We’re transported to the underground city of malnourished, black and skinny cholas ruled over by a fat, madcap of a King who keeps grunting and making a lot of animal noises in general. The black, (disgusting looking painted on-coal black) I presumed because these poor bastards have not seen sunlight in ages and are living on scraps of meat that the King brings in for them. Given to dancing like possessed witches, starved to the point of cannibalization, and bloody games involving giants thrashing out unfortunate prisoners head with a plastic boulder on a chain. I mean, Come On! Mr. Selvaraghavan, who the hell taught you History of South India? An uninhibited massacre of our rich Pandya and Chola culture.
This was their main repast? Phew! Dude, wake up. Such grossly horrific misinterpretation of precious past leaves a lot to be desired.
The plot just kept going downhill on turbo-charged nitro boosters. One of the heroines suddenly gets reminded that she’s a blood-thirsty Pandian lusting for the fat madcap chola king ( Played to the perfection by quirky weird Parthibhan who I think is the secret weapon in the movie, Director’s surprise for viewers.

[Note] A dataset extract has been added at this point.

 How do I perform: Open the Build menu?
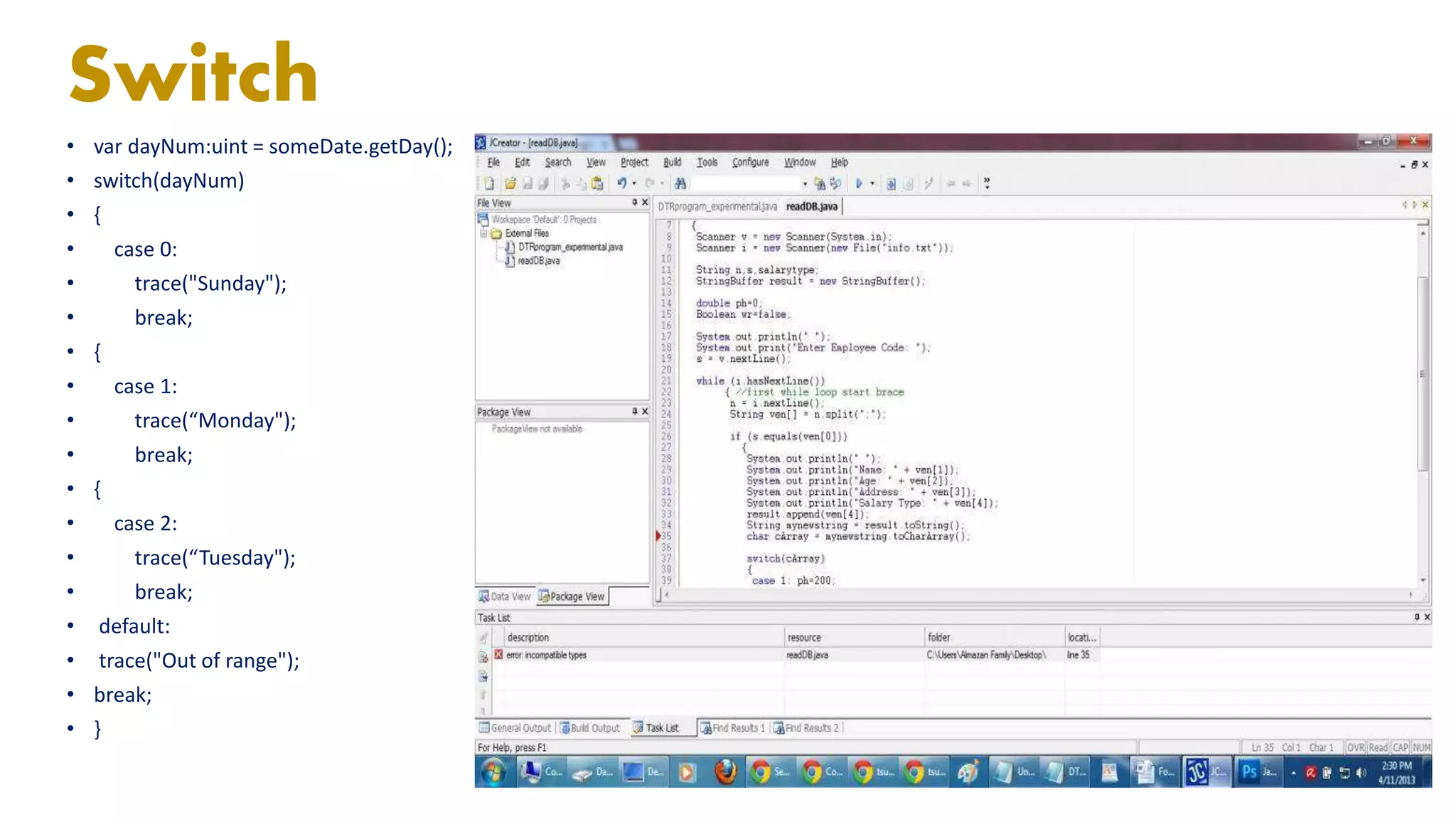pos(672,162)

Sorry, if this was a spoiler.)
I was literally cringing in my seat at the attempt of bharatnatyam by Reema Sen ( the blood thirsty Pandian, remember?) and what follows as supposed seduction scene of the King. My stomach was hurting from the bouts of laughter at the end of it. I mean, Hot Damn! Reema darling, you are such an underrated actress, you ought to get more such meaty roles to sink your vampire teeth into. ( God, I still cant stop smiling at her antics, it was simply hilarious!)

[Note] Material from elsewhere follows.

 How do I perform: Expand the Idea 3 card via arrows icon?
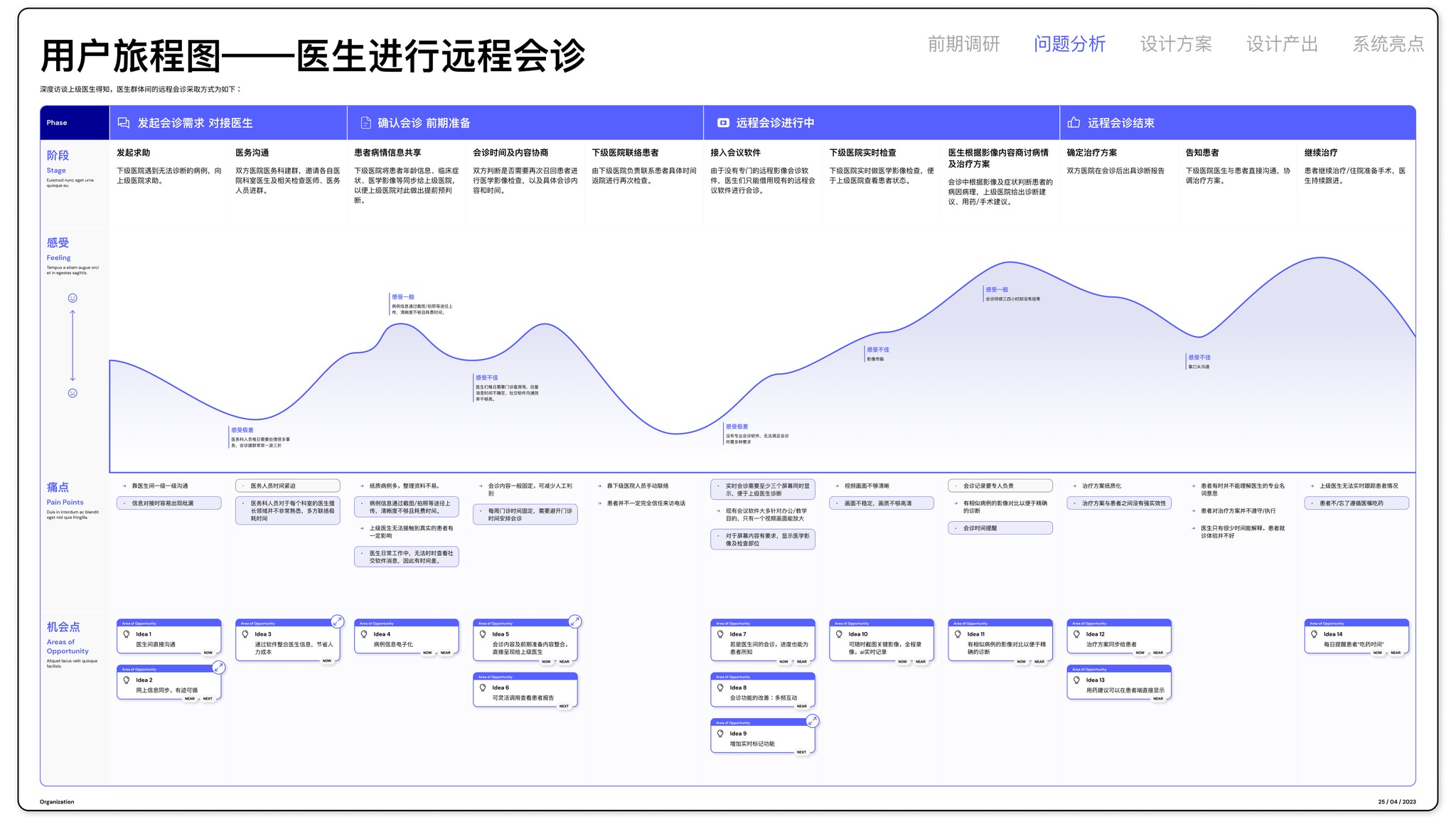coord(338,621)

The climax which involves another round of mindless killings of the chola foot-soldiers braving blazing uzi sub-machine guns with just iron shields and spears, is another example of how deranged the director’s mind has become. I think the movie must have consumed the poor guy. Such a disastrous depiction. The army men, hungry wolves in human form, then go on a killing rampage and rape every living soul in the Cholan empire. Here’s where our hero ( Yeah yeah, there is a hero, Come On! Time to wake up and play the role, my son.) rises up to be the Aayirathil Orunvan ( One in a Thousand) and disappears into the darkness with the heir-apparent of Chola Empire. Leaving a lot of room for part-II. Of course.
Our Hero, Karthi who does one movie in three years ( Yes, Aamir Khan here comes your competition, ha!) provides comic relief and is probably the only bright spark in the movie. But otherwise, a perfectly good way to mess up your weekend. Buoyed on by promises of an adventure quest and time-travel, I fell prey to this grand epic of a cataclysmic disaster in the movie world. Am sure, critics have reviewed this and touted it to be an achievement in Tollywood. Well, I would put it as the same. The achievement of how a wholly deranged mind (subject to a troubled childhood) interprets and slaughters our dear South Indian Culture.
Go read your textbooks sir, before you make Lara-Croft meets Mummies- meets – The Ruins- part two for this One in a Million grand gala.